Transcranial Magnetic Stimulation
Research shows that cases of treatment-resistant depression can benefit from transcranial magnetic stimulation as a treatment method. Transcranial magnetic stimulation involves using a particular technology that sends magnetic waves a few millimeters past the skull through the use of headgear outfitted with magnetic coils.
These magnetic waves are targeted at a specific portion of the patient’s prefrontal cortex, plotted out via MRI technology beforehand. Through multiple sessions, the waves affect brain activity in a brain section that is usually overactive for people with depression. A double-blind, randomized controlled trial found that up to 80 percent of patients going through a treatment course of transcranial magnetic stimulation felt a remission in depressive symptoms. TMS is only one of several alternative therapies being tested and applied to patients with depression.
The Importance of Lifestyle Changes
Environmental factors can play a role in exacerbating depressive symptoms, but they can also play a reverse function as protective factors against depression and additional treatment.

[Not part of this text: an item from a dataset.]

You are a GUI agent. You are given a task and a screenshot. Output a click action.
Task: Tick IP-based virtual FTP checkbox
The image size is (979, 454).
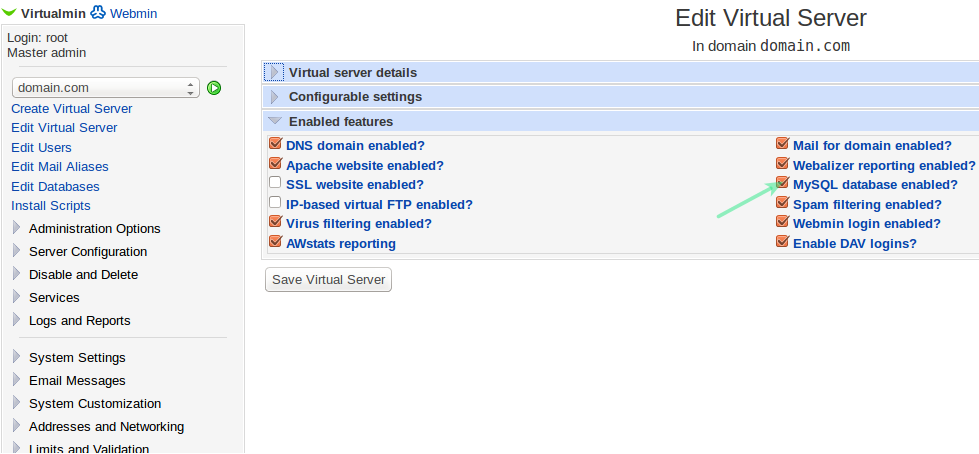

For example, a patient with significant depression probably won’t feel better and overcome their depression through exercise, a better diet, and more social activity alone. But combining these factors with medication and therapy may help improve recovery.
Someone who struggles with depression on a chronic level may experience negative thoughts and depressive feelings for the rest of their life. However, certain habits and lifestyle changes can help develop that person’s resilience against these thoughts, let them counteract feelings of worthlessness with evidence of self-worth, and can lessen the frequency of low mood episodes through diet and exercise.
Overcome Major Depressive Disorder
Treatments for depression depend on what kind of depression a person faces. Someone with seasonal depression may be better suited for light therapy than someone with PMDD. Bipolar disorder can be treated with mood-stabilizing medication such as lithium, while major depressive disorder isn’t treated with the same medication.
Reaching out and getting a proper diagnosis from a medical professional is the first step toward overcoming depressive thoughts and symptoms.